Source extract:

The Cochrane report supported the findings of the WHI. The analysts concluded that combination HT — that is, estrogen plus a progestogen — increased the risk of heart attack, stroke, blood clots in the veins, breast cancer, gallbladder disease, and dementia, while estrogen alone increased the risk of blood clots, stroke, and gallbladder disease. On the other hand, both estrogen alone and combined HT reduced the risk of fractures, and combined HT reduced the risk of colorectal cancer.

Chapter 5: Still being written

The WHI didn't answer all the questions about hormone therapy. For one thing, only one type of estrogen (Premarin) and only one estrogen/progestin combination (Prempro) were tested in the WHI. Also, the participants, at an average age of 63, were substantially older than women who take estrogen for symptom relief during perimenopause or early postmenopause. Moreover, the adverse effects of HT were more likely to occur in the older women, which suggests that HT might be less harmful — and possibly offer some benefits — for younger women. Two randomized controlled trials are exploring those possibilities.

Material supplied:
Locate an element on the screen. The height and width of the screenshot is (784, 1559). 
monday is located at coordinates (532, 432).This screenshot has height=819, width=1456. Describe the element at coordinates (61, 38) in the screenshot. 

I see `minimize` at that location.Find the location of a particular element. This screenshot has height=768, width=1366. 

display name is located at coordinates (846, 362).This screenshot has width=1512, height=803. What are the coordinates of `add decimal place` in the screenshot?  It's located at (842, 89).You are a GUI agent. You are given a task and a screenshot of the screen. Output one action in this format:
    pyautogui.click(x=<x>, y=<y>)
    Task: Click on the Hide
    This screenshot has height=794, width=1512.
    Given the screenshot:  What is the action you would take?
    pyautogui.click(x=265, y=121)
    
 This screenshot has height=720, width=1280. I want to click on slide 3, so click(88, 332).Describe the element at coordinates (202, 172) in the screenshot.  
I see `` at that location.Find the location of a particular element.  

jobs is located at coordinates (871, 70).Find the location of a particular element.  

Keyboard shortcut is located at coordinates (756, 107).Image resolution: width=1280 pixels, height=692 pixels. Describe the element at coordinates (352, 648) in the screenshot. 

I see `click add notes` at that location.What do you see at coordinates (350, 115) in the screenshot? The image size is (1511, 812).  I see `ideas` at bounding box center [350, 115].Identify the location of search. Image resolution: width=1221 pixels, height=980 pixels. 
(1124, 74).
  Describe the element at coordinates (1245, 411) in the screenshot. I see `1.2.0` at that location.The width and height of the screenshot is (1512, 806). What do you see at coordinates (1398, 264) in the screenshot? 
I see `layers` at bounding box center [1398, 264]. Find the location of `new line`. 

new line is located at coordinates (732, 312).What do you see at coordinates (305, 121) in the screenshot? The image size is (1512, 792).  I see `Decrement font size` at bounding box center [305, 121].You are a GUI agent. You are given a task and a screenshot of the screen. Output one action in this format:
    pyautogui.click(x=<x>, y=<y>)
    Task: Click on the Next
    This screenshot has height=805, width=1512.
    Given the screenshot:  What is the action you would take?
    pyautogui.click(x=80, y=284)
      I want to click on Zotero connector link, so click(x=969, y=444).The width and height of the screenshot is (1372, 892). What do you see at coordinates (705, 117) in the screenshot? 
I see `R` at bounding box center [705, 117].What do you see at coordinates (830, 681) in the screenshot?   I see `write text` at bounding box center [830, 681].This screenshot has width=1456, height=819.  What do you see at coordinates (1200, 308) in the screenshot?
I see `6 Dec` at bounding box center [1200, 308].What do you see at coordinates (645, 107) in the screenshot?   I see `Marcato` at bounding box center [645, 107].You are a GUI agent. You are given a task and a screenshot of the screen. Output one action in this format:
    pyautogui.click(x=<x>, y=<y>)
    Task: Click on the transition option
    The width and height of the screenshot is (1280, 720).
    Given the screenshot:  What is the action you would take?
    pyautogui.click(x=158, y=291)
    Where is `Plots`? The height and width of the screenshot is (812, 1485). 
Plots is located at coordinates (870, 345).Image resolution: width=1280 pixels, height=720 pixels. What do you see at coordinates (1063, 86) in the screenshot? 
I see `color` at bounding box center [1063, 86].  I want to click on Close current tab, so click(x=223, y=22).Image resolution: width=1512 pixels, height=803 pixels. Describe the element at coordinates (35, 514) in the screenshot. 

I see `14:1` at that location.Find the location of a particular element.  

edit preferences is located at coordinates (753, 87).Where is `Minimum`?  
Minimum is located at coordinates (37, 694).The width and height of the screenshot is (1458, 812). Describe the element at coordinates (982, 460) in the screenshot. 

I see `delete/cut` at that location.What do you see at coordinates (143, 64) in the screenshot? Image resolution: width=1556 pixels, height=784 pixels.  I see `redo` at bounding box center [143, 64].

Activity:
Write out the hormone therapy passage word for word, starting with "Chapter 5: Still" and going on through "exploring those possibilities.". The records come from a different source than the hormone therapy passage.

Answer section:
Chapter 5: Still being written

The WHI didn't answer all the questions about hormone therapy. For one thing, only one type of estrogen (Premarin) and only one estrogen/progestin combination (Prempro) were tested in the WHI. Also, the participants, at an average age of 63, were substantially older than women who take estrogen for symptom relief during perimenopause or early postmenopause. Moreover, the adverse effects of HT were more likely to occur in the older women, which suggests that HT might be less harmful — and possibly offer some benefits — for younger women. Two randomized controlled trials are exploring those possibilities.